Yes, I pay a little more - to shop at decently run businesses.
August 5, 2009 at 4:27pm by Mimi Meredith
There is a dangerous and dark tendency in our society to judge people we know only through the media. Even as a long-standing critic of WalMart's business practices, I have to remind myself that I don't know the facts leading to the rise and fall of Ms. Roehm within WM's corporate culture.
What I do know is that marketing is a field that is driven by egos. It is difficult to separate one's self from a successful campaign or to see beyond the glory to the long-term impact of our actions. While it's difficult to be a woman in a male-dominated empire and selling new ideas (I have done that all my career--though certainly not in the corporate circles Roehm has frequented), it is also great fun. There are few of us, so when women shine, we're dazzling. It's important not to let one's dazzling self blind her to the purpose for which she was hired. It's important not to let one's creative success and strategic savvy usurp one's need to tune into the corporate culture she's serving. Cultivate humility, conceding that no great idea can truly be traced to a single individual (input leading to that great idea came from contact with the world--we aren't creative in a vacuum). When one succeeds, remember that no accolades or professional recognition; no job title or acquisition of power; not even an incredible salary package will outlast loving relationships. Most important, I wish more dazzling young professionals would realize that choosing to do the right thing isn't always chic, or fun, or popular...and I wish they'd do it anyway.

Entries showing where items appear
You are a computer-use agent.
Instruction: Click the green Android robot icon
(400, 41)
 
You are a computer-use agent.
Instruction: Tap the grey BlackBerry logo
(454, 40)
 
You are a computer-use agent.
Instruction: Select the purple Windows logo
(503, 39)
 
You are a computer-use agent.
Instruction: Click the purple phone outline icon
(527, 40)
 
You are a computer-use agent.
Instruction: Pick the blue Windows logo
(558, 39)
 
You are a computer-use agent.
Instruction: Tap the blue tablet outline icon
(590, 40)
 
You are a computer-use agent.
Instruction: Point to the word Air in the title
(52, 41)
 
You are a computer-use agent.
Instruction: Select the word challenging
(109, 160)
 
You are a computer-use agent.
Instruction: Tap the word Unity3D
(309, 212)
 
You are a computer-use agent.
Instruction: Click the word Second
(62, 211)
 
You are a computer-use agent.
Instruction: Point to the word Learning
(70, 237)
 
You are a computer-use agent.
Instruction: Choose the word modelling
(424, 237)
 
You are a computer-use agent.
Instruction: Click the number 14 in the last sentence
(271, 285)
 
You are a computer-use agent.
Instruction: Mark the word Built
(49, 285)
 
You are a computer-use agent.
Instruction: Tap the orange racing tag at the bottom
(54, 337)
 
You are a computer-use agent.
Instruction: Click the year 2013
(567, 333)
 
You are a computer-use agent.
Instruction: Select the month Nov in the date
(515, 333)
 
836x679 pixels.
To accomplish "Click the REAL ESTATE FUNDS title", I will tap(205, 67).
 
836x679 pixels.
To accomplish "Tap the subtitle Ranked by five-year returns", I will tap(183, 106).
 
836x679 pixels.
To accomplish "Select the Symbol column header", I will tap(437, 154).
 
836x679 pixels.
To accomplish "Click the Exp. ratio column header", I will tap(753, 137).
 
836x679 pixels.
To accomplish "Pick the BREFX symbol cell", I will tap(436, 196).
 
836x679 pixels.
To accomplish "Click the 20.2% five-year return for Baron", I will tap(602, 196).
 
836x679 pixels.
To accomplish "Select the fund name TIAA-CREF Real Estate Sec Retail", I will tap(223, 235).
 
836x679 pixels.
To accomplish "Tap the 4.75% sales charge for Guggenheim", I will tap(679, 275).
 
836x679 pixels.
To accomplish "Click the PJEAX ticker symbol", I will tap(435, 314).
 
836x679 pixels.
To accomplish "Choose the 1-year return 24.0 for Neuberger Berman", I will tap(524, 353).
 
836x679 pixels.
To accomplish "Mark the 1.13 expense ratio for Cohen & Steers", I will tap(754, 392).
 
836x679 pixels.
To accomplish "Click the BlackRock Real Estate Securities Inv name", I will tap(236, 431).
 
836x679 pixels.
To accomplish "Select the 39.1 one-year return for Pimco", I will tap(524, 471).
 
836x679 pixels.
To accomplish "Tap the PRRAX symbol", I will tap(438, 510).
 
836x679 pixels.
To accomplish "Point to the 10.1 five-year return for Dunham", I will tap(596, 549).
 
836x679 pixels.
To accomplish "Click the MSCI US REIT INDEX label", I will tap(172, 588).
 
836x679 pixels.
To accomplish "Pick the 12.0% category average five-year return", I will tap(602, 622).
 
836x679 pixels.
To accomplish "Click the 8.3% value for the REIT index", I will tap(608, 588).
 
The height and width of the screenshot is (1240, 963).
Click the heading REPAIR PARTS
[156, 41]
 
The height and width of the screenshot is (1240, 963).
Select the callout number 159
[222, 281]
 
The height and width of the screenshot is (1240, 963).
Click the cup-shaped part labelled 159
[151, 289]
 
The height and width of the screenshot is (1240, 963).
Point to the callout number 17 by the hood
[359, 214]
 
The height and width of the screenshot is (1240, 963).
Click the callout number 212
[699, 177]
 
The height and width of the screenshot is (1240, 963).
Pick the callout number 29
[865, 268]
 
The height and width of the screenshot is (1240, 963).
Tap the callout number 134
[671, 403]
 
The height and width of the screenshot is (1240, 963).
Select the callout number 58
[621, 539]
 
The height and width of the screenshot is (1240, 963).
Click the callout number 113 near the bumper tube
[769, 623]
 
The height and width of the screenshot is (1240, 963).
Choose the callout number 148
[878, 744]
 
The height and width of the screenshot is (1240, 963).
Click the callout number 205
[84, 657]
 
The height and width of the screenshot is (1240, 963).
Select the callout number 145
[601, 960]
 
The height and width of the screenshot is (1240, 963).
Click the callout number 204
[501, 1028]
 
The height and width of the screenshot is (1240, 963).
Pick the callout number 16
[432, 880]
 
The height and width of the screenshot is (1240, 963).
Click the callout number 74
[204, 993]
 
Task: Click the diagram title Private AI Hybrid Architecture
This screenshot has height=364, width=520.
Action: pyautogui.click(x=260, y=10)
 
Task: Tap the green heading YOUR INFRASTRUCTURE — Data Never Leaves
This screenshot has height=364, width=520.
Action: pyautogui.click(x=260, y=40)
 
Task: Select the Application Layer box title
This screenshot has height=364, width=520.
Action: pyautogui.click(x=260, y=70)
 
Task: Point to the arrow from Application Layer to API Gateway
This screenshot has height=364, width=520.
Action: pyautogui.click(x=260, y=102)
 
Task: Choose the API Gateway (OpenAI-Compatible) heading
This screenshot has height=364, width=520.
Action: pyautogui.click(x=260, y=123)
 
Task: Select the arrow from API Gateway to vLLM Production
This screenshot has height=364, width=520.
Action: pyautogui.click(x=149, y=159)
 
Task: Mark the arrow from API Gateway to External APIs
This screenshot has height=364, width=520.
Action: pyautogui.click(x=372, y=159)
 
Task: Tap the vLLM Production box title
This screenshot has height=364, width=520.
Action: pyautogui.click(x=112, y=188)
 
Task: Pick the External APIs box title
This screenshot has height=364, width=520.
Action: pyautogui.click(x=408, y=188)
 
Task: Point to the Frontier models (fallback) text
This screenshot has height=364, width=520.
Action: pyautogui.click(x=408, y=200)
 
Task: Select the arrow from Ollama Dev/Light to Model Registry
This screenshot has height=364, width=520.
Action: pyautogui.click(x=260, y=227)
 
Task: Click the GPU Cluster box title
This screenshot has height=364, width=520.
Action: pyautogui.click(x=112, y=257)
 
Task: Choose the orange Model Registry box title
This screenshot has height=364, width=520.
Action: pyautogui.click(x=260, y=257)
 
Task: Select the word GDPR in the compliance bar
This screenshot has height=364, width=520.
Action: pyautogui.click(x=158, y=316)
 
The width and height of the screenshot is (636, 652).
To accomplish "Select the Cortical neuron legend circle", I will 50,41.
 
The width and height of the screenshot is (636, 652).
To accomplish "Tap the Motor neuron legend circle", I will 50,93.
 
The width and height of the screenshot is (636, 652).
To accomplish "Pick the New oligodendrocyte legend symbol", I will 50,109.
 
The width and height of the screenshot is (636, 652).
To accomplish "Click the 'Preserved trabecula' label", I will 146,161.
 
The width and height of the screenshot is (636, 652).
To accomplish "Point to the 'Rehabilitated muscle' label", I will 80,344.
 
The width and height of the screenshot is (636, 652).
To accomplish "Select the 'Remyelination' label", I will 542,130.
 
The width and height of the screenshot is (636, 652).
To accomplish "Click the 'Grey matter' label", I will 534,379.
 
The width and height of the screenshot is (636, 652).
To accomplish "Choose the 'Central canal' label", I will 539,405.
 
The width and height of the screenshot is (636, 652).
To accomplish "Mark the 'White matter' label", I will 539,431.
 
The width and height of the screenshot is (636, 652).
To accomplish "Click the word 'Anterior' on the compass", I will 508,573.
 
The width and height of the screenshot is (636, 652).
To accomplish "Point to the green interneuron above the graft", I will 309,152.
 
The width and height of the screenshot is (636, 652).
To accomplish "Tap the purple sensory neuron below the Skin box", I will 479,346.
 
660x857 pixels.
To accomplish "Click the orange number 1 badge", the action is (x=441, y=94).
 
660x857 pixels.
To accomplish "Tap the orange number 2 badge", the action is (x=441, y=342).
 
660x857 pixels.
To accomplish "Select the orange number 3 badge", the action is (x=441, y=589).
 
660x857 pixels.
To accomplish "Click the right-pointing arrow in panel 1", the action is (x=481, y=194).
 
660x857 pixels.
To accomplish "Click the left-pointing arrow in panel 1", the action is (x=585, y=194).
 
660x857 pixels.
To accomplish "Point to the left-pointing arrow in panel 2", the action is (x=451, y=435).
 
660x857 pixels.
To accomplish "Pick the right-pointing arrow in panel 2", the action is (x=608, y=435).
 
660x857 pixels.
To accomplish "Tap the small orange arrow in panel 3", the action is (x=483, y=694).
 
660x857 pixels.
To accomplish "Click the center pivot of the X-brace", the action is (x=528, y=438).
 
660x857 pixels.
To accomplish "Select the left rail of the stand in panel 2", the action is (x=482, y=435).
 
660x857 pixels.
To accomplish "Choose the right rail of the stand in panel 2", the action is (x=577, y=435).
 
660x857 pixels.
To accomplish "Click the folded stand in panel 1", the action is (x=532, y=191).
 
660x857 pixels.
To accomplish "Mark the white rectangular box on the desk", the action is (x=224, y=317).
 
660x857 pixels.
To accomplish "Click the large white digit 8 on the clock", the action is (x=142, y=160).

What to work on:
[1] Can you rewrite the stretch of the comment on Ms. Roehm and WalMart from "August 5, 2009" through "WM's corporate culture.", putting "the press" in place of "the media"?
[2] Could you write the next part of the comment on Ms. Roehm and WalMart, picking up right after its final sentence?

Answers given:
[1]
August 5, 2009 at 4:27pm by Mimi Meredith
There is a dangerous and dark tendency in our society to judge people we know only through the press. Even as a long-standing critic of WalMart's business practices, I have to remind myself that I don't know the facts leading to the rise and fall of Ms. Roehm within WM's corporate culture.

[2]
Then I wish Fast Company would write an article about them. I'm not as interested in people who come back from a great fall, as I am in celebrating those who choose the more difficult and selfless path to stay on higher ground.
August 8, 2009 at 11:22am by Tom Ryan
I read this article more than once and asked my wife to read it as well. We did not understand if we were supposed to feel empathy for Julie or we were being given another reason to dislike the organization from which she was let go.
If Julie did violate a company policy by accepting a dinner from a vendor and engaging in relations with a subordinate she did give the organization cause to terminate her contract. I cannot believe that a company of this size would not have a fairly comprehensive ethics policy with verbiage easily understood by all parties.
Based on the personality traits of Ms. Roehm conveyed in the article, I feel for her family not her. In my opinion, if your career is the path you choose in life that is fine, but think twice about a family and the balance that must exist. The actions and comments, as written in the article, of Ms. Roehm clearly indicate that she is in the game for herself first and family is a distant second.
Regardless, the article does illustrate a further erosion of the corporate moral compass on both sides in a somewhat obtuse manner. In all candor, perhaps if our society exercised higher ethical standards we would not be in the economic situation we are in today.
Best wishes to Ms. Roehm as she finds her path in life.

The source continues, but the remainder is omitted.